Monday, January 9, 2012

Brown Shoes


As a former teacher herself, Mom had very little use for most of the teachers I had in grade school. And she had less use for the school rules.

When I was in first grade, as part of the dress code, we were supposed to wear brown shoes --like loafers. Mom insisted on sending me to school in red tennis shoes anyhow. She said it was absolutely ridiculous to put me in brown shoes when I was going to be racing around on a blacktop during recess. So every day Mrs. Wallace, my teacher, sent a note home with me, telling my mother that she needed to buy me some brown shoes, and every day Mom laughed at the note.

"Girls and boys should run around at recess.

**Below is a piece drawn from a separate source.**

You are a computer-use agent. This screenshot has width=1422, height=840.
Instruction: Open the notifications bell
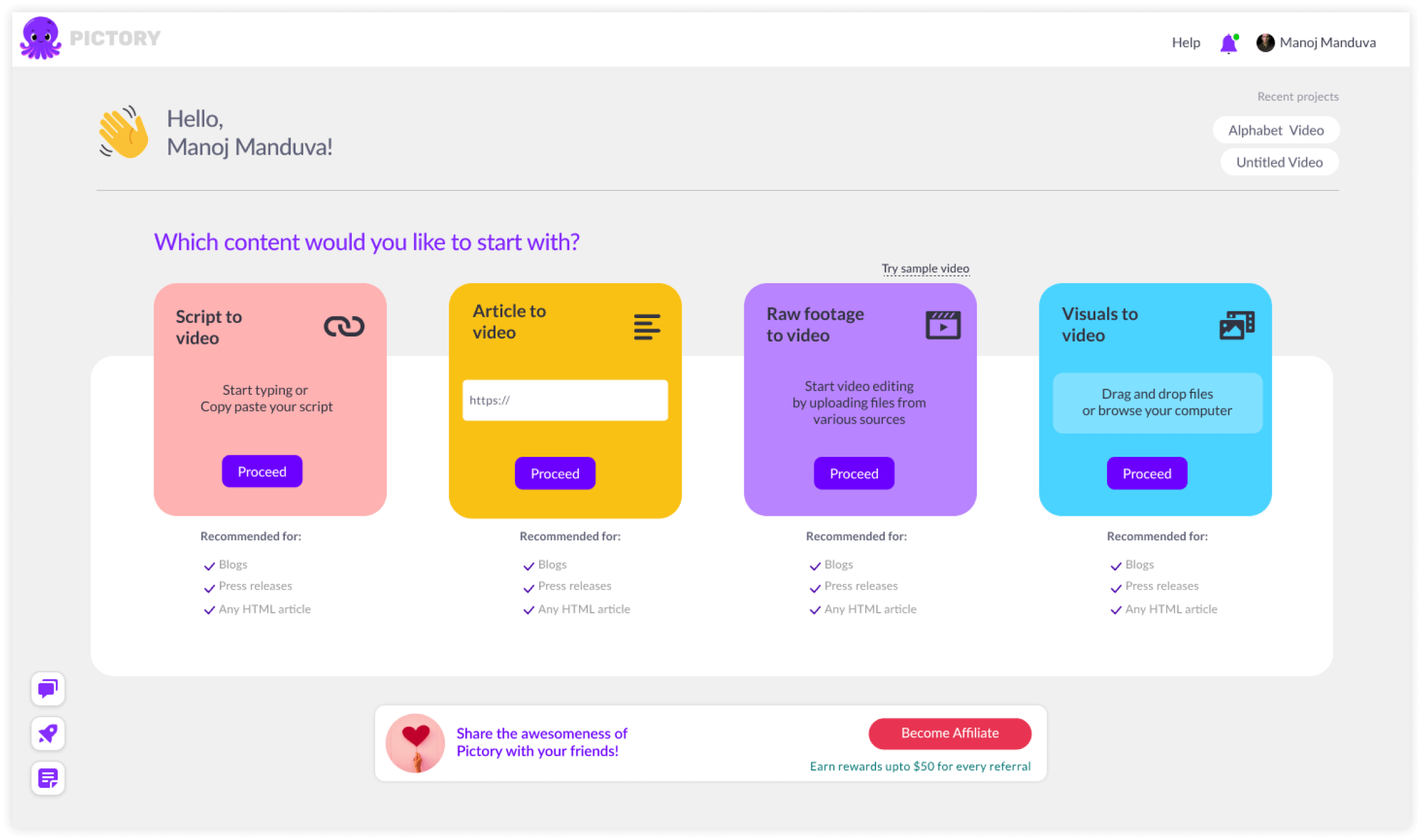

Hard shoes are not good for running, and you are not wearing hard brown shoes," Mom said. Every day, for the first weeks of school Mrs. Wallace would complain about my shoes. She also said my skirts were more than two inches above my knees. And my hair needed to be combed. (I had a permanent cow lick that Mrs. Wallance once hosed down with Aqua Net.) But the worst was the day when my mom picked me up, and Mrs. Wallace came to the car, wobbling on her orange high heels, to tell Mom that my tennis shoes were caked with cow manure. "What cow manure?" my mother asked, looking at my shoes which were coated with brown crusts and had a little bit of hay sticking out the sides. "Well," Mom said after a moment of silence. "It looks like she's wearing brown shoes today, doesn't it?"

Sunday, January 8, 2012


[crunch, crunch, crunch, crunch .... crunch, crunch]
Whaaat!?
[crunch, crunch, crunch, crunch ... sip ... crunch, crunch]
Gad!
[sip ... crunch, crunch, crunch, crunch]
Heavens!
[crunch, crunch, crunch ... sip ... expectant silence ... restless fidgeting ... sound of Earnest whistling in the distance ... DING-A-LING ... thump, thumpety, thump; mad stampede down the stairs]

Saturday, January 7, 2012

giggle

Hearing Mom giggle was the best. Julie or Nin could tell stories ~ silly stories that had us all in stitches. Mom loved to overhear. To giggle along.
Every year, in response to the many Xmas cards she sent out, each with a photo of the 6 of us children lined up more or less awkwardly, she got many letters back. Of all of them, I remember the one that made her giggle: the person had sent a photo of himself from the back. I might not have found it funny, but she opened it and just giggled.

Wednesday, January 4, 2012

There is a really nice remembrance of Mom in this week's Nelson County Times by Erin Hughey-Comers (thank you Erin!). Here is an extract:

"She taught me that learning happens best in action, through experience, that you never forget something you learned with your heart beating in your ears and the blood rushing through your head, that the context of a walk and a friendship means that the shapes of leaves and the sounds of birds still come clear in your mind years later."

To read the full article, click HERE.

Monday, January 2, 2012

Once when Mom and I were out clearing a new trail, she asked what I thought we should do if we met some nutty, scary person while we were out, alone, in the woods (there had recently been some women attacked on the nearby Appalachian Trail). I said, "We don't have to worry about that, Mom: we are the nutty scary people!" She looked at me, completely uncomprehending.

This was during her machete stage. She's always loved clippers and saws, but for a while there, she moved up to big knives. She had found some place that sold both saws and machetes complete with leather sheaths with belt loops. As we spoke, she was "wearing" two leather sheaths so long that they dragged the ground, one with a saw; the machete from the other being in her hand -- which she waved about absent mindedly every time she stopped to talk. Both I and her large Rottweiler kept a respectful distance and eye on the blade. Behind us was a trail of total devastation (she used a two-handed woodpeckerish stroke with the machete which was too big for her to manage one-handed).

Anyway, I could not convince her that she, with the knive(s), the dog, the devastation (and the pork-pie hat) could be scary to anybody.

[For my Birthday that year, Mom gave me one of those massive hand saws (to her amazement, I declined a machete). If I ever need to cut a three-foot-thick tree by hand, I am ready.]